Even if I had purchased extra insurance, they would not have honored it because they continue on their ridiculous rant about "inadequate packaging" ... it just would have been more money wasted.


----------



## Redoak49 (Dec 15, 2012)

I agree that UPS should pay what it costs to repair the crib and it should be a very reasonable amount. However, just trying to get the $3000 that it was insured for seems a little off (use the extra for a SawStop????).

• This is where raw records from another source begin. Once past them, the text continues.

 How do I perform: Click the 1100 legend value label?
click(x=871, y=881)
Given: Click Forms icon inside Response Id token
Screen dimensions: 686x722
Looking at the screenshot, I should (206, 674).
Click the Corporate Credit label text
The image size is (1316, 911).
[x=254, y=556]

I am certain that they encounter this type of thing many times and it makes them a little shy about how they pay claims.


----------



## derosa (Aug 21, 2010)

Got the process started, UPS will be sending a representative to look at the box and the crib and determine for themselves if it is repairable. Said on the phone it is but they have to determine for themselves; once they decide it is then they will request a repair quote from me. I'm thinking that a proper breakdown for the crib is headboards=500.00 each while the sides should be 1000 each based on the insured value. The thought being that there is a lot less work in making a pair of frame and panels then there is in making all the spindles, installing them in the rails and actually having the smooth the whole lot not to mention the headboards just get drilled while the rails get all the hardware. 
We have been debating if the one side is more valuable then the other based on the extra effort to keep the spindle grain continuous from top to bottom as well as keeping 4 rails grain matched rather then 2, obviously the side also has twice as many spindles to install. 
I am thinking when the time comes to quote 1000, wife says 1200 for that side. This is in case I screw up the restoration or find I can't actually do the work as I hope I can and have to replace the whole side. Hope to know by the end of the week.


----------



## paxorion (Oct 19, 2012)

Do keep us posted. I'm cringing at the thought that they'll send out someone who doesn't know jack about manufacturing, and will claim that you just need to screw a bracket to hold it in place.

Do yourself a favor and make sure your sister-in-law will argue for a proper insurance settlement or better yet, get you on the phone WHILE the rep is there so that you know what is agreed upon.


----------



## Puzzleman (May 4, 2010)

Be prepared to back up your estimate of costs for the side. They will want receipts or some paperwork to justify that large of an amount. Just because you insured it for 3k, doesn't mean that you will get 3k for it. You will get the value of it.


----------